An interesting twist: this research was not conducted using police officers. It was conducted using randomly selected White males and White females. Considering that 80% of police officers in the United States are White, and the hiring process for police officers selects “out” candidates and does not select “in” candidates, the individuals used in this research are actually representative of a police officer.
This research suggests that police officers commonly make decisions to shoot, not on whether the suspect was armed, but based on how large and physically formidable they perceive the suspect, and how this formidability may translate into potential danger.

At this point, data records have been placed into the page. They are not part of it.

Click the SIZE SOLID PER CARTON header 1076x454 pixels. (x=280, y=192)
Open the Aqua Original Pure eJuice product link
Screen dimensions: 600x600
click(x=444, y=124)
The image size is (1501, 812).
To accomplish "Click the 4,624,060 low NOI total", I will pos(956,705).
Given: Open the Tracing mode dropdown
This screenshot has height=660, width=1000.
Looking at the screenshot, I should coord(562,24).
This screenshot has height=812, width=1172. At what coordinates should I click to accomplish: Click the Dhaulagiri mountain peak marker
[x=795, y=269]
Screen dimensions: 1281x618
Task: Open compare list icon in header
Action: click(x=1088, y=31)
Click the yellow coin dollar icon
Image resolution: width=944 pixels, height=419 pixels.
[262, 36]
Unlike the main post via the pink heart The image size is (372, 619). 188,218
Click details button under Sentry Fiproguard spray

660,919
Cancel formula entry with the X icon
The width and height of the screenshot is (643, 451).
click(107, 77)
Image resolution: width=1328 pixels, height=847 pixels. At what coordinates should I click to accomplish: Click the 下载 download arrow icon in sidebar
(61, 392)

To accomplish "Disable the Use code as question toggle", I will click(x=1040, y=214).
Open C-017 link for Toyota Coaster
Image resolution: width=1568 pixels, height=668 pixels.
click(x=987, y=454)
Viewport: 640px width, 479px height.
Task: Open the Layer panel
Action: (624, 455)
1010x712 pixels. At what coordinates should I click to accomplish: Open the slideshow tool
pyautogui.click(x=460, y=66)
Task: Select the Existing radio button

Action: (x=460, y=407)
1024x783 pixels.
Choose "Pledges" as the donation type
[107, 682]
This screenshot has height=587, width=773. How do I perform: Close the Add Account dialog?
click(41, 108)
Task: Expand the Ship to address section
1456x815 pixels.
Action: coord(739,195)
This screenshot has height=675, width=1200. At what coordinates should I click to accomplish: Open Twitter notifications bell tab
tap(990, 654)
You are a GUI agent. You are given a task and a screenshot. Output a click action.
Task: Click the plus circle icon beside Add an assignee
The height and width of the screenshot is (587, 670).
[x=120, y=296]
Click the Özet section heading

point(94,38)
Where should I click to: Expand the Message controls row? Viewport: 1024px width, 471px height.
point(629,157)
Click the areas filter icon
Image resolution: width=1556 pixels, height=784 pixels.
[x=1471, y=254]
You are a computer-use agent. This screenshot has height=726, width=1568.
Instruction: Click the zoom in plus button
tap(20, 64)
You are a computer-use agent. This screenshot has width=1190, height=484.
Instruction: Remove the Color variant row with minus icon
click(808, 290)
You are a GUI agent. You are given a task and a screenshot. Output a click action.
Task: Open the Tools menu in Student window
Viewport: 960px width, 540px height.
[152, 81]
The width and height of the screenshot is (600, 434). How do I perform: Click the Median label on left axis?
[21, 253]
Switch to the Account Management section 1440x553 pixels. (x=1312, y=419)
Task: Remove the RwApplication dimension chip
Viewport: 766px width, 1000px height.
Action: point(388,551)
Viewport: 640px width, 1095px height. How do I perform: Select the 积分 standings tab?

I was still a patrol officer in 1982 when a research article was published that identified a bias in perceptions for physical formidability and threat posed by Black men and boys. I was never exposed to this physical formidability information in any in-service training, nor in any command decision training as a police chief, nor in any training materials as a field training officer or as a police academy instructor. The last basic police academy class I taught was in 2016. This poses a series of questions, like what happened to this data? Has this information ever been reviewed for use in a training format? In this day and age of interactive police training, has this bias been built into training scenarios? Has this information made it out of the academic journals and into the real world of police training? Why are we not using this information to better police training?
For the most part, I find theoretical research in criminal justice generally and in policing specifically as simply an academic exercise (and I have been there and done that). These findings on size and formidability as they relate to threat perception should be integrated into police training at all levels. This clearly has the potential to reduce officer involved shootings based on a racial bias.